Do you find yourself forgetting where you put something? Or perhaps you just can’t remember the name of that person even though you see them all the time.
If you want to retain your memory then you have to work at it. Your brain needs to be used in different ways to maintain your acuity; such as our suggestions to help you at it, go and read!
We don’t just lose muscle over time — our brains can go through atrophy, too. More specifically, your brain’s cognitive reserve — its ability to withstand neurological damage due to aging and other factors without showing visible signs of slowing or memory loss — diminishes through the years. That can make it more difficult to perform mental tasks.
But just as weight workouts add lean muscle to your body and help you retain more muscle in your later years, researchers now believe that following a brain-healthy lifestyle and performing regular, targeted brain exercises can also increase your brain’s cognitive reserve.
Giving your brain new experiences that combine physical senses—vision, smell, touch, taste, and hearing—with emotional “sense” stimulates more connections between different brain areas, causes nerve cells to produce natural brain nutrients that dramatically help memory, and makes surrounding cells stronger and more resistant to the effects of aging.
Try these brain exercises during your morning routine or your down time and see if you feel the difference.
1. Write instead of type (More Often)
We love our keyboards. They’re much more efficient at getting words on the page than your hand, a pencil, and a notebook. Nonetheless, you can learn more effectively by writing longhand and so you may want to ditch the laptop when you’re acquiring new knowledge. This happens because your brain’s filtering system (the reticular activating system, or RAS) processes what you’re actively focusing on at the moment. Writing triggers the RAS and lets your brain know it’s time to pay attention.
2. Brush teeth with your non-dominant hand.
Research has shown that using the opposite side of your brain (as in this exercise) can result in a rapid and substantial expansion of in the parts of the cortex that control and process tactile information from the hand. Brush, and don’t forget to open the tube and apply toothpaste in reverse, too.
3. Switch seats at the table.
In most families, everyone has his or her “own” seat, but your brain benefits from new experiences. Switch seats to change whose position you occupy, who you relate to, your view of the room, and even how you reach for salt and pepper.
4. Challenge your mind.
One of the simplest methods to boost your brain function is to keep on learning. The size and structure of neurons and the connections between them actually change as you learn. This can take on many forms above and beyond book learning to include activities like traveling, learning to play a musical instrument or speak a foreign language, or participating in social and community activities.
Another important method? Brain aerobics. As with learning, challenging your brain with mind-training exercises can keep your brain fit as you age. This can be something as simple as thinking of famous people whose first names begin with the letter A, doing crossword puzzles, or playing board games that get you thinking. Research has even shown that surfing the Web activates regions in your brain related to decision-making and complex reasoning.

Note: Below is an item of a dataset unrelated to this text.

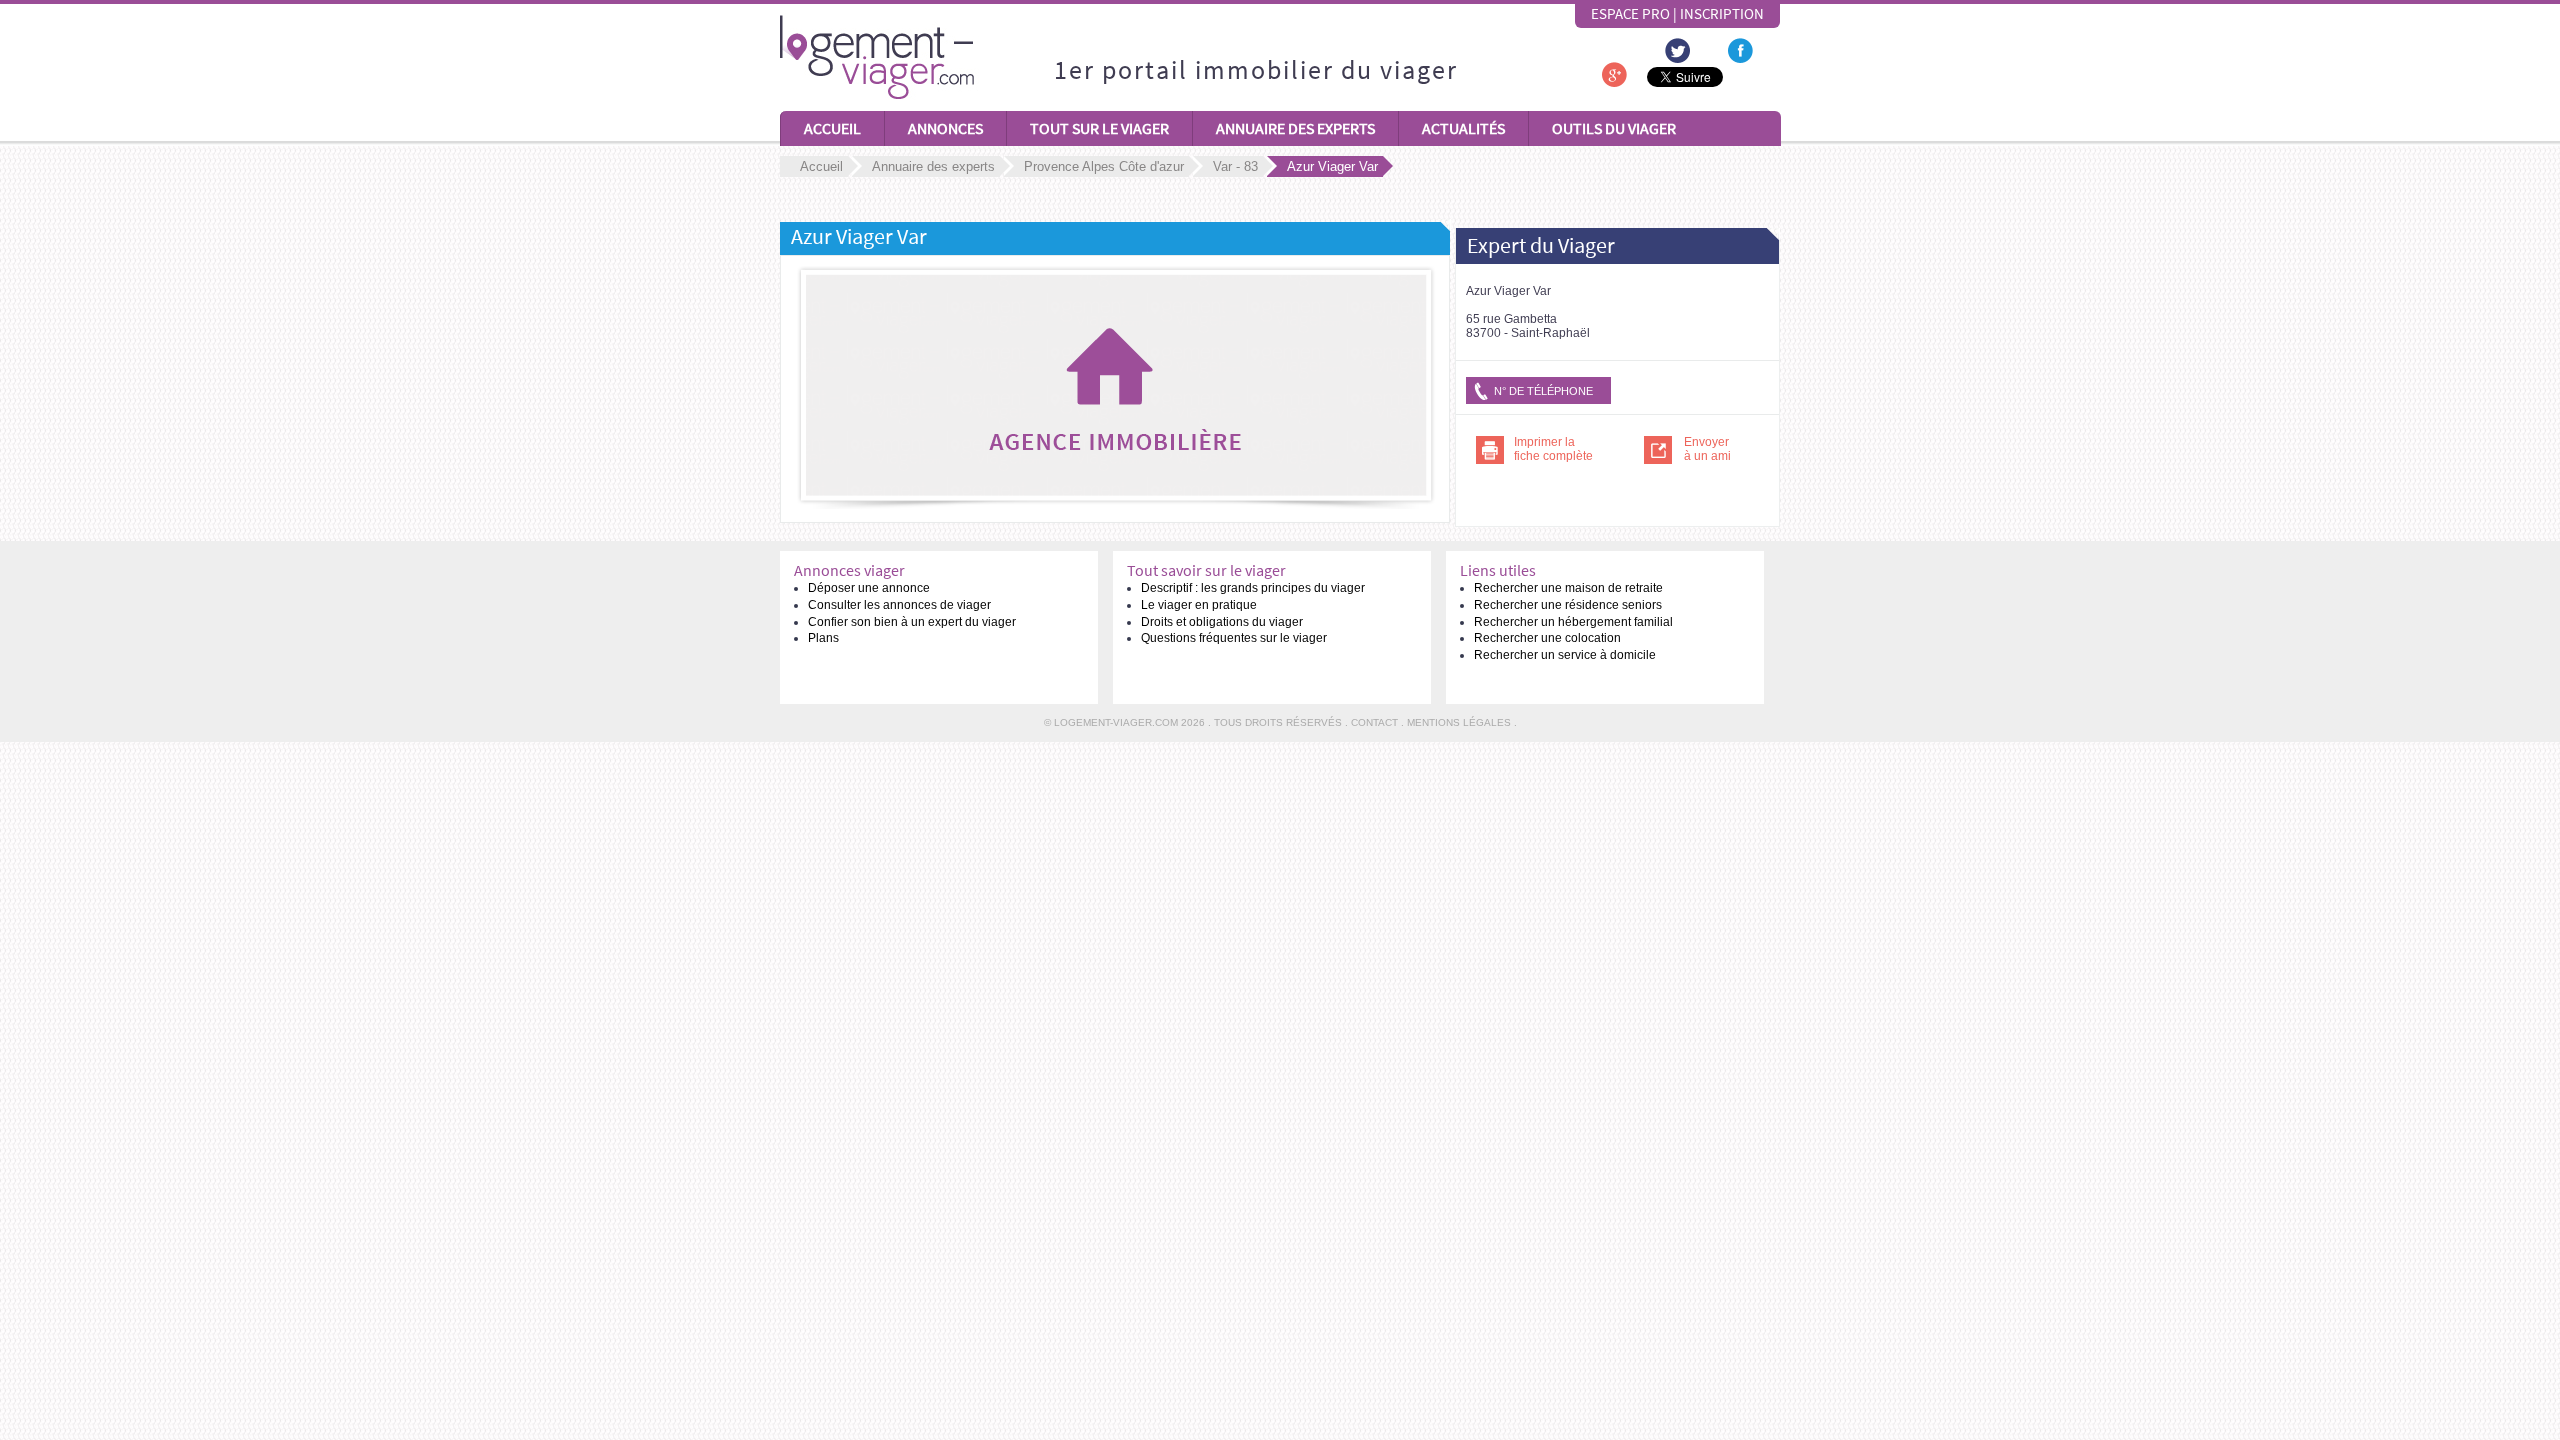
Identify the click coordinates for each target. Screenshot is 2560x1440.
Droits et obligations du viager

So unlike passively watching TV, using the Internet is an engaging task that may actually help to improve your brainpower.
5. Make a new connection with your nose.
You probably don’t remember when you “learned” to associate the smell of coffee with the start of a day. However, by linking a new odor—say, vanilla, citrus, or peppermint—to an activity, you’ll alert new neural pathways. Keep an extract of your favorite scent near your bed for a week. Open it and inhale when you first wake up, andwhen you first wake up, and then again as you bathe and dress.
6. Act Like You’re Teaching.
You can utilize the skills you already have more effectively by acting like you’re teaching. Rather than just recalling the steps needed to complete the task at hand, pretend as though you’re teaching yourself how to do it. This will help you recall the necessary information better and avoid making stupid mistakes.
7. Turn familiar objects upside down. Literally.
When you look at things right-side up, your left “verbal” brain quickly labels it and diverts your attention elsewhere. When they’re upside down, your right brain networks kick in, trying to interpret the shapes, colors, and relationships of a puzzling picture. Turn pictures of your family, your desk clock, or an illustrated calendar upside down.
8. Just do more than loving the music.
Recently, neuroscientists discovered multiple ways that musical training improves the function and connectivity of different brain regions and improves cognitive function. Practicing a musical instrument increases brain volume and strengthens communication between brain areas.
9. Switch around your morning activities.
Brain imaging studies show that novel tasks exercise large areas of the cortex, indicating increased levels of brain activity in several distinct areas. This activity declines when the task becomes routine and automatic. Get dressed after breakfast, walk the dog on a new route, or change your TV or news station. Even watching a kids’ program like Sesame Street , for example, may arouse the brain to notice how much of what you take for granted is explored in depth by children.
10. Meditate, any time.
Nothing kills your ability to use your brain effectively, as well as your brain’s overall health, like too much stress. What’s a great way to reduce your stress levels? Meditation—and you don’t need to do it with incense and yoga pants. Just relax during the day and take a few minutes to take your thoughts away from your routine.